You may have a general idea of the colors best suited to your skin type. They help you look and feel your most confident, and you usually reach straight for those when you’re getting ready for the day. Be it a special occasion or a day at the office, you can’t deny the impact that wearing the right color has on your look. But how you can determine if that cotton cardigan or that pretty blouse is the right shade for you?
It turns out there are a few tricks of the trade to help you narrow down your choices. Of course, color is very subjective — and if you happen to love a particular shade, don’t feel like you have to ban it from your wardrobe entirely just because you don’t happen to align with it when you investigate your options. There are no hard and fast rules when it comes to fashion, and you should always wear what helps you feel your best. But with a few of these guidelines in mind, you just might be able to curate a wardrobe that works well for you no matter what the occasion.
Determining if your skin’s undertone is warm, cool, or neutral is the first step to selecting the best colors for you. Undertone refers to far more than your skin’s actual tone. It takes into account your natural tone beneath the skin’s surface. It’s that shade that reflects the overall tone of your skin. It doesn’t reflect a light or dark color, but a depth. You can determine what you are by testing women’s scarves in both gold and silver.
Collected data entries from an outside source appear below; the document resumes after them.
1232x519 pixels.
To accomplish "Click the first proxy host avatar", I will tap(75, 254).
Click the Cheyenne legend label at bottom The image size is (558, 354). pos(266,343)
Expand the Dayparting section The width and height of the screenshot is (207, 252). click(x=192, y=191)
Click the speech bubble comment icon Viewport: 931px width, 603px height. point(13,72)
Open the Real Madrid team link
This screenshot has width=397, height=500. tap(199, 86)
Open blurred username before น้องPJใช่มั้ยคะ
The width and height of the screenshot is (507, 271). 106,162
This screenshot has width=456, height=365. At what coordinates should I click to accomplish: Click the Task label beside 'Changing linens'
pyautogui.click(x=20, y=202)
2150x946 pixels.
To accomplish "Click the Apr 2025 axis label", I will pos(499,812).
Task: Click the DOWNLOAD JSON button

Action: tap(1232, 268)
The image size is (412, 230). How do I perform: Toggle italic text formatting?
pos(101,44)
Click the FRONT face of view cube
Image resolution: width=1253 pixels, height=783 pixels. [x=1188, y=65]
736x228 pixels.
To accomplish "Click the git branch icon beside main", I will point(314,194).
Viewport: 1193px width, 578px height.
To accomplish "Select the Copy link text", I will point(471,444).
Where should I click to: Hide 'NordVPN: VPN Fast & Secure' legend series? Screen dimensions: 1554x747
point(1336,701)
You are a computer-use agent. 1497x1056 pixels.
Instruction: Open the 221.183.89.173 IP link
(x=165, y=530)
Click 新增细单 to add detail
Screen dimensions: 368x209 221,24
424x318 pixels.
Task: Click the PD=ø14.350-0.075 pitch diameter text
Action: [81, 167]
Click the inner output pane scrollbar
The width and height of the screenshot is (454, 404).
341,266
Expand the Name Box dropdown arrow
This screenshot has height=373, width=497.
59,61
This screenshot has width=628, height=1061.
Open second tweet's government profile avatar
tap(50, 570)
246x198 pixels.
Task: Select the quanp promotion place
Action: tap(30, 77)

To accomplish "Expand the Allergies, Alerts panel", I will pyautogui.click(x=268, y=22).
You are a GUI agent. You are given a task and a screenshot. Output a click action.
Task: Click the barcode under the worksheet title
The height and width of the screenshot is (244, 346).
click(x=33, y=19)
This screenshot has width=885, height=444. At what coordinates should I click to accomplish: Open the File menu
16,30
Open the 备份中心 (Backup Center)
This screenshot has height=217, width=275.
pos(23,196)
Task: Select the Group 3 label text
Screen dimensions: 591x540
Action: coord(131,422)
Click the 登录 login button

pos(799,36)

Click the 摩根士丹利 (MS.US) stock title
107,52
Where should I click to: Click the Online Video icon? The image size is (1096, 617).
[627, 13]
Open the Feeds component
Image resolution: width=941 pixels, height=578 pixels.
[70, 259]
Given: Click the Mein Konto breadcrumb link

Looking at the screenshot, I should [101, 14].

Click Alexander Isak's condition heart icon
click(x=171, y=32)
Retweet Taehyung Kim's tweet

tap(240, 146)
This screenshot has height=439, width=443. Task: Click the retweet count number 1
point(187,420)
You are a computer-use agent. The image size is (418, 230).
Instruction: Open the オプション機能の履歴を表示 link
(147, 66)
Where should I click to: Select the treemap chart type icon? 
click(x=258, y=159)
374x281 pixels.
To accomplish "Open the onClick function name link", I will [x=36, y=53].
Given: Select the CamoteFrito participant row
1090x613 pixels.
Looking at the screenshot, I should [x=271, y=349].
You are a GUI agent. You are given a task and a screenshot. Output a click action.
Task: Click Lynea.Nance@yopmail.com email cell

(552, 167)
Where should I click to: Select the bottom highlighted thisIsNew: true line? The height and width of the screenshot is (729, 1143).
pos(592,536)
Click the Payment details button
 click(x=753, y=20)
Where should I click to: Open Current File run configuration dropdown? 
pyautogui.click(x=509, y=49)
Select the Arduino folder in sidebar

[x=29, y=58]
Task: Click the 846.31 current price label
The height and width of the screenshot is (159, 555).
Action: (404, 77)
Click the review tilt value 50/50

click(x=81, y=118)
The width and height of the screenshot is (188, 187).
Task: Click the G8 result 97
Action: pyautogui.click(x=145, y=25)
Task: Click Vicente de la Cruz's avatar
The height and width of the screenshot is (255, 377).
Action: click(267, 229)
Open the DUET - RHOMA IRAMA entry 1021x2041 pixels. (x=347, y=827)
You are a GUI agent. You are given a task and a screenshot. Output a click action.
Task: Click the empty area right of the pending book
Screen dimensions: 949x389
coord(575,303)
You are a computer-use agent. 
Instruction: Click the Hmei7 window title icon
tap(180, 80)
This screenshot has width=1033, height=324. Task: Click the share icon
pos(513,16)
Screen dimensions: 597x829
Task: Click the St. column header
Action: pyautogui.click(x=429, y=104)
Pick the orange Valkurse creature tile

If the former looks best on you, then you’re likely a warm tone. If you look best in silver, then you’re likely cool. If you’re neutral, then you happen to wear both equally well. In general, warms have a peachy, golden, or yellowish undertone, while cools skew pinkish or bluish. Neutral tones fall somewhere in between the two. Armed with this information, you can then focus on the types of colors that best flatter you.
Cool colors are bright and upbeat. They can also be rich and moody, so you have a wide range from which to select. Consider deep jewel tones for your tunics, dresses, sweaters, and skirts, such as sapphire, amethyst, and emerald, all of which flatter your skin tone beautifully. Shades of vibrant blue and purple, along with softer colors like icy lilac and mint green, are also ideal.
That doesn’t mean you can’t wear warmer hues, however. Just look for peppier, more radiant shades from that family, like vivid pink and ruby red. These balance your skin well. If you love neutral shades, you’re in luck — colors like crisp white, navy, and gray are all flattering to cool undertones. Steer clear of shades like yellow and orange, which may not perk up your complexion as well as other colors.
Warm shades evoke a sense of coziness and comfort. They’re deep and enticing, too. Colors like honey, orange, mustard, amber, and maroon are all traditional colors of the warm family, and they’re perfect choices for everything from turtlenecks to leggings to T-shirts.
If you love the look of cooler colors, however, you’re in luck. Classic cool shades with a warmer slant are perfect for you. Consider colors like olive, magenta, dark turquoise, teal, and moss. Many neutrals convey a sense of warmth, too, like mocha, chocolate, oat, taupe, and wheat. If you want to make your decision easier and eliminate a few hues, avoid jewel tones and anything with an icy note, like sky blue or silver.
If you really can’t tell whether you’d look best in a green or orange jersey dress, you might just have a neutral undertone. In this situation, all colors seem to flatter you equally, allowing you some greater flexibility when choosing new items to add to your wardrobe. However, there are still some colors that you might want to embrace more closely.
For example, mid-range shades like peony, peach, and jade are highly flattering — they’re not too light or dark. That’s a key way to determine which hue is best. If it falls somewhere in the middle, it’s likely a neutral. You’ll love colors like off-white, taupe, and gray, too. If you want to wear something richer, try colors with depth instead of those that are too bright and overwhelming. Yellow, orange, and red can be shocking, but softer variations may work very well.
Once you know if you’re cool, warm, or neutral, you’ll have a much easier time filling your closet with clothes in colors that are endlessly flattering. Color is key to choosing styles that really resonate with you. But again, remember the old rule about there being no rules. Take it all in stride, wear what feels comfortable, and stick with colors that you absolutely love.